Doveva essere la giornata della svolta, dell’inizio di un nuovo capitolo del calcio italiano in grado di trasformare in realtà i grandi paroloni con cui tanti si sono riempiti la bocca a partire dalla clamorosa esclusione dai Mondiali della prossima estate, e invece è successo quello che ormai da giorni si stava iniziando a intuire: un nuovo stallo alla FIGC. Al termine delle quattro votazioni di ieri, l’Assemblea Elettiva non è riuscita ad affidare la Presidenza Federale a nessuno dei tre candidati in corsa, con Tommasi rimasto escluso dal ballottaggio finale con cui Gravina e Sibilia hanno concluso le ormai inutili elezioni: a questo punto, non rimane che affidarsi alla strada prefigurata già mesi fa dal Presidente del CONI Malagò, ovvero il commissariamento della Federazione. E ora è francamente difficile dare torto a chi ha definito “una buffonata” o “una perdita di tempo” la giornata di ieri.

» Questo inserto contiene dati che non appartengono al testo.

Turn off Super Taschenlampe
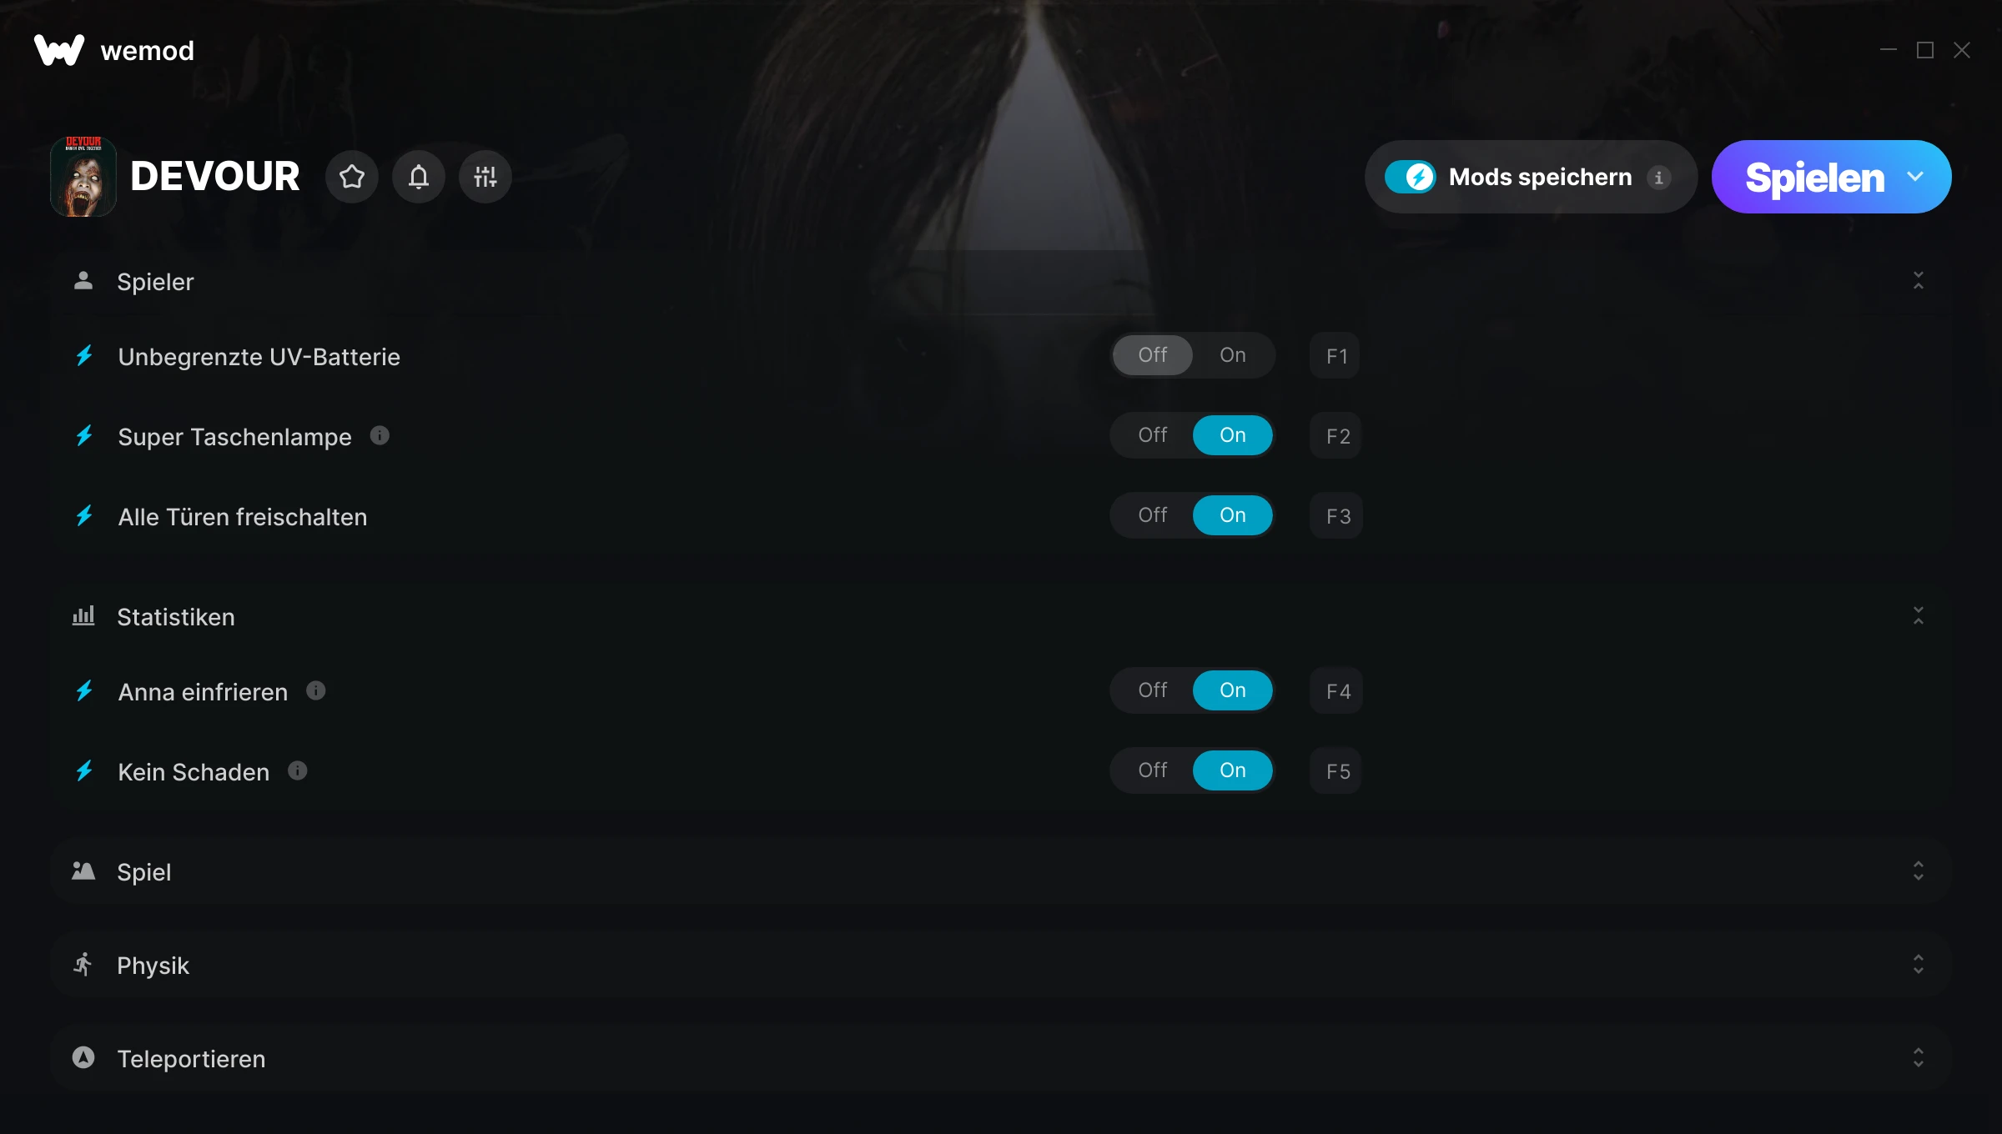Viewport: 2002px width, 1134px height. [x=1153, y=435]
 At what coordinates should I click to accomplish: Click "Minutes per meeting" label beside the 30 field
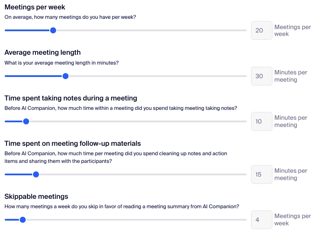(x=290, y=76)

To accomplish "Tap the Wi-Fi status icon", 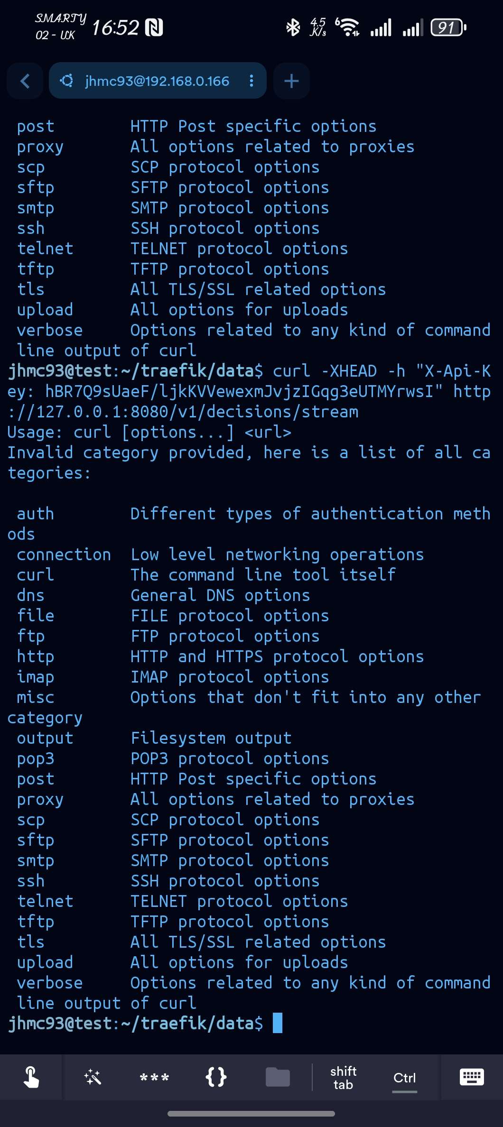I will [x=348, y=28].
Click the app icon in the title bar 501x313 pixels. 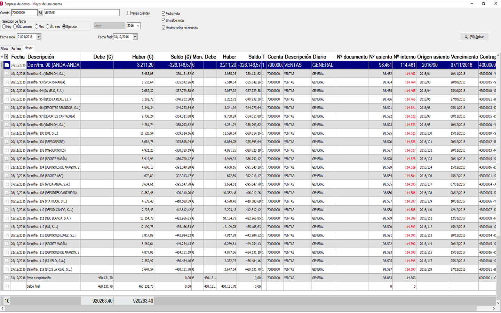coord(2,4)
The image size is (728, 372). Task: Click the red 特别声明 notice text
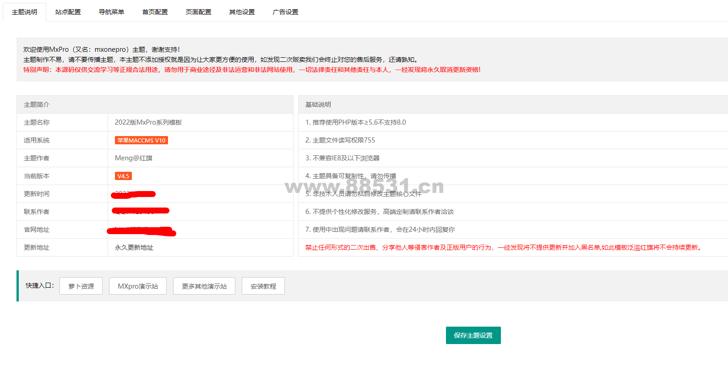[252, 70]
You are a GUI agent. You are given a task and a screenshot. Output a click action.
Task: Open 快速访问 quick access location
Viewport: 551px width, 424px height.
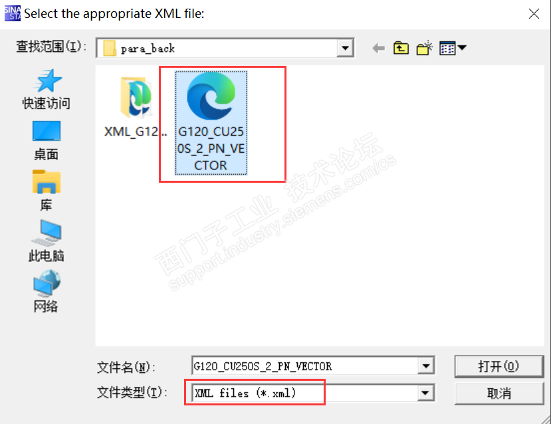coord(47,90)
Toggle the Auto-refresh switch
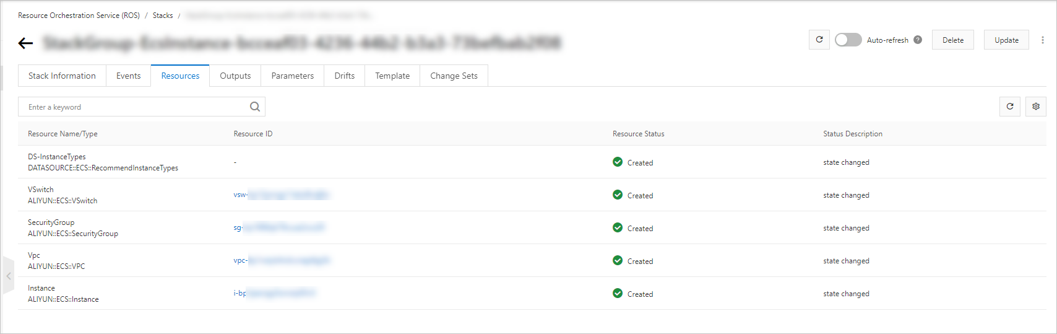This screenshot has width=1057, height=334. [848, 40]
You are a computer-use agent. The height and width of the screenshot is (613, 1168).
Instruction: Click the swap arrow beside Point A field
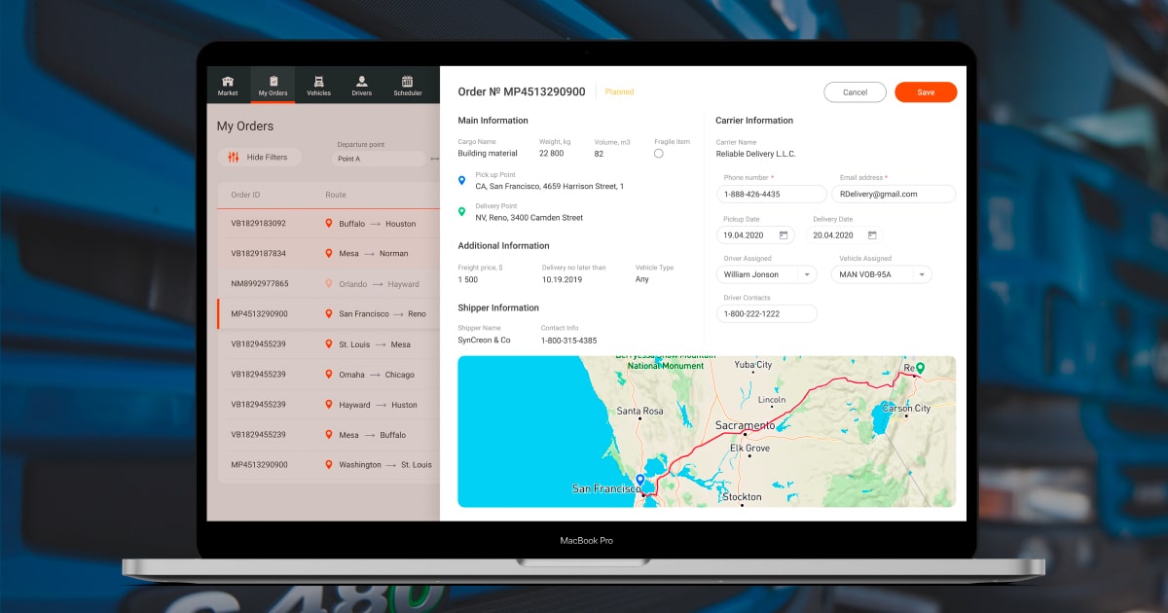[437, 159]
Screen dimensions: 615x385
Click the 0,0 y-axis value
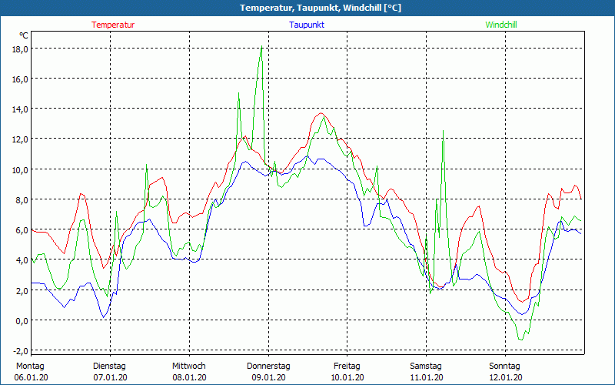coord(22,320)
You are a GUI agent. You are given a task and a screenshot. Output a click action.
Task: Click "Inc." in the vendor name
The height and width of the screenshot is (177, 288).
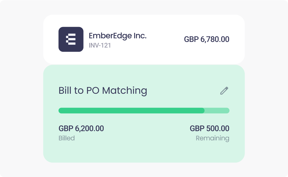pos(140,36)
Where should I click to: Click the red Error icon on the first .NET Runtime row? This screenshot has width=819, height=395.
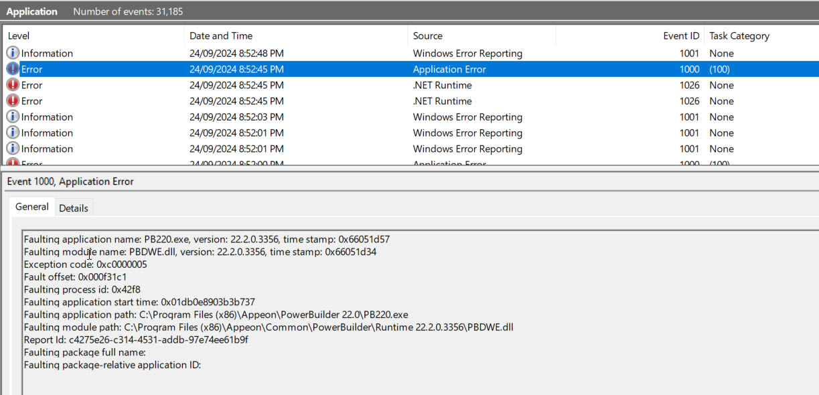coord(13,86)
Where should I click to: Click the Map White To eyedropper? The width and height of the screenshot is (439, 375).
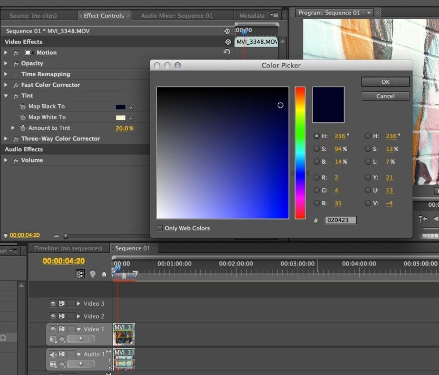coord(132,118)
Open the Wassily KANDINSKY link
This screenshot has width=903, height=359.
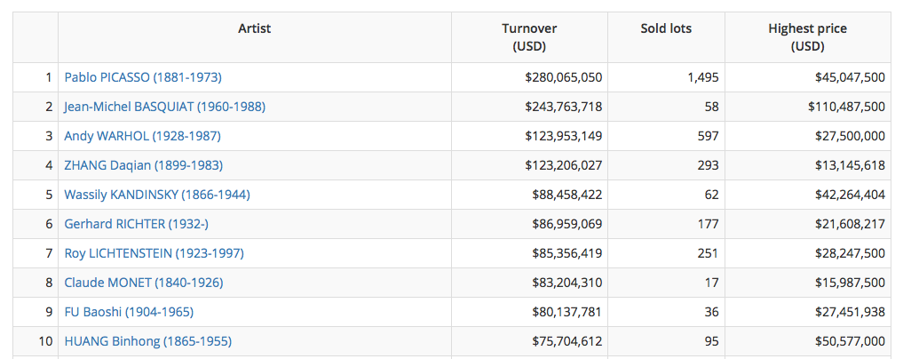[156, 195]
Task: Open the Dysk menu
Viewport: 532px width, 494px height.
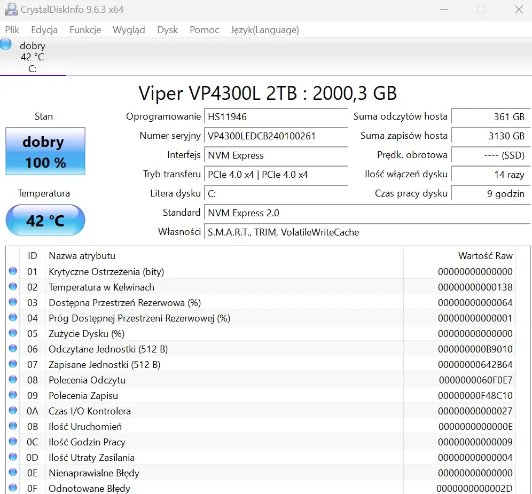Action: point(167,30)
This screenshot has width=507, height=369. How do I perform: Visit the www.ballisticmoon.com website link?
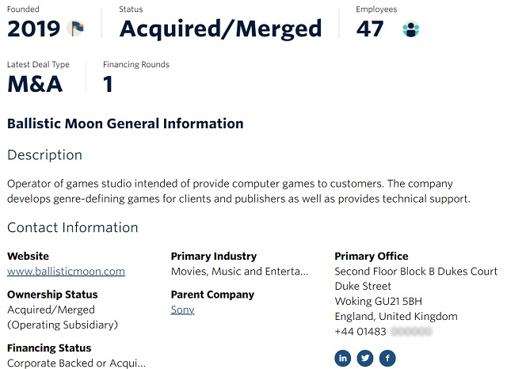pos(66,272)
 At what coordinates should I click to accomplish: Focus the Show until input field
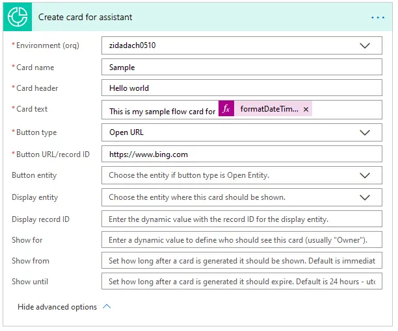tap(242, 282)
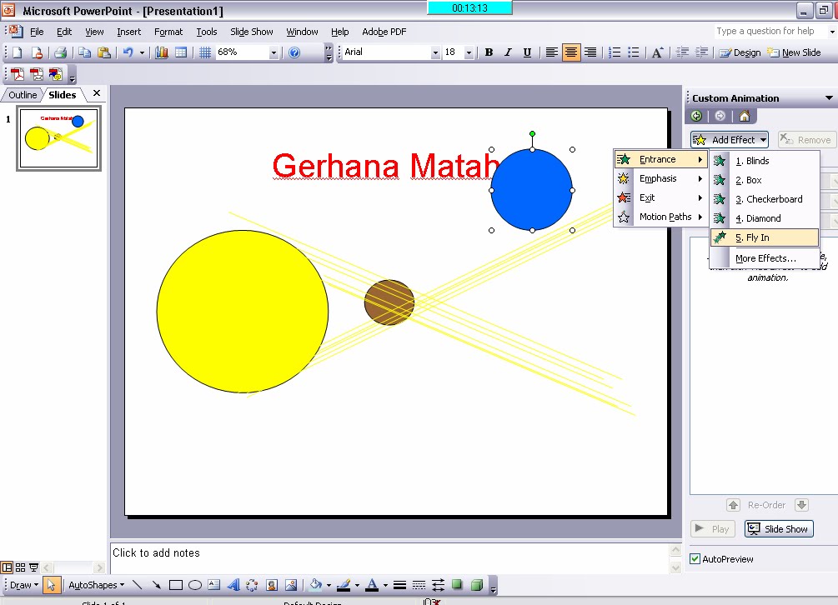This screenshot has width=838, height=605.
Task: Switch to the Outline tab
Action: coord(21,94)
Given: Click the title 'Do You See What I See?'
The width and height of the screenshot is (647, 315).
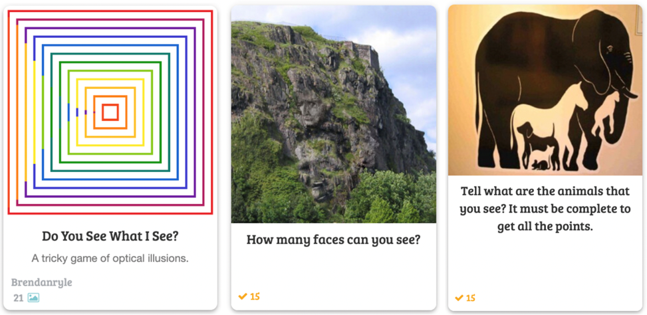Looking at the screenshot, I should (x=110, y=237).
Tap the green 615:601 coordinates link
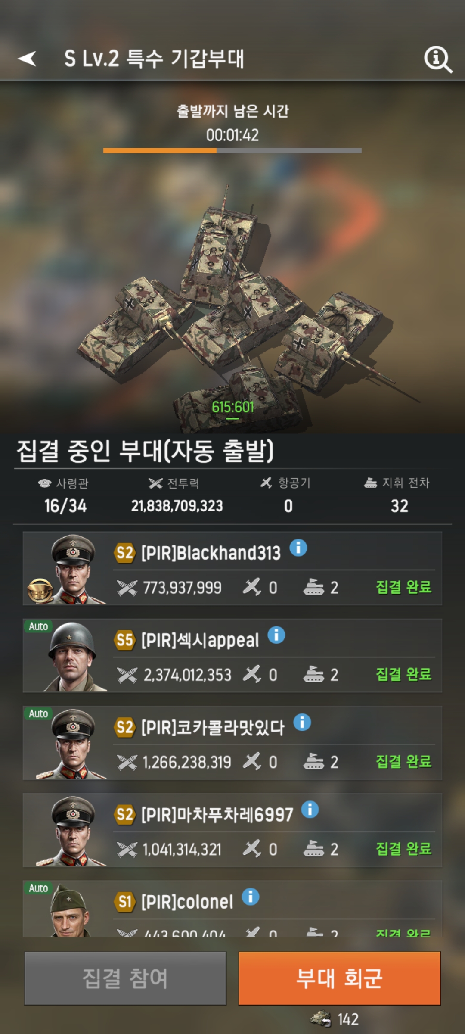Screen dimensions: 465x1034 [x=233, y=407]
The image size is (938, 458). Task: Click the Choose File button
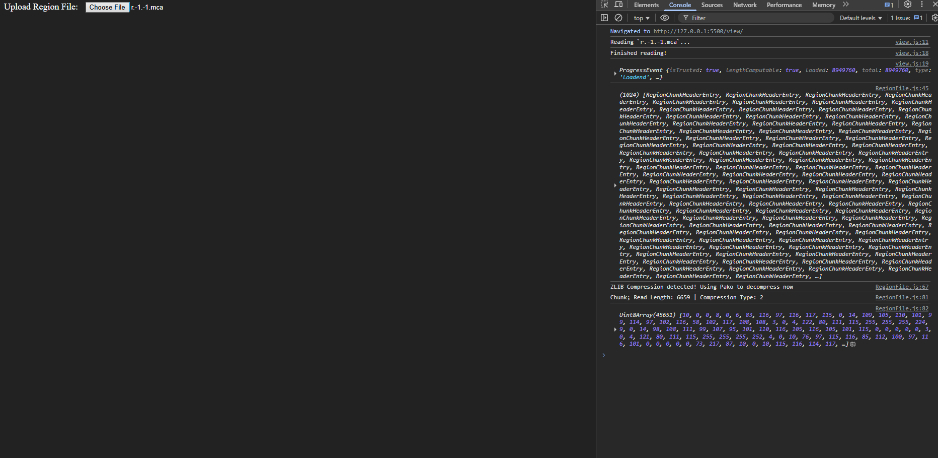pos(107,7)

Facciamo un breve riepilogo di quanto accaduto. Dopo le prime tre votazioni, la situazione era già piuttosto chiara a tutti, con Sibilia in testa con una percentuale vicina al 40% e Gravina poco dietro, mentre Tommasi, il rappresentante dell’Assocalciatori, si è ritrovato decisamente più in difficoltà. Uno svantaggio che, tra l’altro, ha costretto l’ex calciatore della Roma a lasciare il campo all’ultimo scrutinio, un ballottaggio tra i Numeri uno di LND e Lega Pro, per buona pace di chi chiedeva a gran voce di affidare la nomina a una persona che ha vissuto sulla propria pelle l’esperienza del calcio giocato. Nell’intricata situazione di equilibrio nello scontro finale tra i due candidati rimasti, solo un chirurgico e paziente tentativo di tessere degli accordi per riuscire a far emergere un vincitore con un programma ben definito avrebbe potuto evitare l’intoppo. Una pretesa praticamente impossibile da soddisfare, viste le deludenti premesse delle ultime settimane. E così, alla fine, l’intesa non è stata trovata e prima Tommasi e poi Sibilia hanno dato il colpo mortale all’elezione, chiedendo ai gruppi da loro rappresentati di lasciare scheda bianca e impedire che dalla quarta votazione emergesse un candidato con la maggioranza dei voti validamente espressi (comprensivi, dunque, anche delle schede bianche).
Il risultato della maratona di 8 ore all’Hotel Hilton di Fiumicino, tra accordi e intese trovate spesso sottobanco da chi di fatto dirige da dietro le quinte il teatrino, alla fine è stato frustrante: sarà il CONI a dover decidere chi guiderà una dei più importanti centri economici e politici italiani per movimento di denaro, attrazione di pubblico e spettacolo. Anche se, tutto sommato, soprattutto alla luce delle polemiche sollevate dai candidati al termine della giornata in un continuo puntarsi il dito tutti contro tutti ormai privo di senso, la soluzione di un rappresentante esterno può considerarsi a mente fredda decisamente preferibile alla prospettiva di un Presidente Federale eletto con una maggioranza risicata alle spalle, senza alcun potere di governo e di attuazione di quelle riforme di cui il nostro calcio ha ora disperatamente bisogno.
Il CONI si riunirà giovedì per decidere chi dovrà assumersi un incarico tanto delicato per i prossimi mesi in una sorta di “governo tecnico” messo alla guida in attesa che nei presto emerga un nome forte, espressione di un consenso generale di tutte le categorie rappresentate nella Federazione. A oggi, questo candidato ideale non esiste e l’unica certezza in un sistema politicamente ingovernabile e guidato dai soliti personaggi ben noti è che ad essere dichiarato vincitore da praticamente tutti i giornali è Giovanni Malagò: l’uomo che aveva già prefigurato e auspicato da tempo questa soluzione.
Il vuoto della poltrona più prestigiosa della FIGC si unisce così al già complicato momento di tanti altri ambiti, dall’assenza di un Presidente della Lega Calcio (riunitasi proprio qualche giorno fa per decidere sulla leadership e terminata con una vergognosa e furibonda lite tra Marotta e Lotito) e di un Commissario Tecnico ufficiale della Nazionale fino alla preoccupante asta andata deserta dei diritti TV della Serie A. Una situazione a dir poco disastrosa, che rende sempre di più il calcio italiano simile alla “nave senza nocchiere in gran tempesta” dantesca: un mondo che ora sarà posto sotto controllo dall’esterno, ma che un giorno dovrà riuscire a trovare il coraggio per affidarsi a un vero punto di riferimento da cui ripartire seriamente, andando oltre i soliti e ormai vuoti slogan elettorali.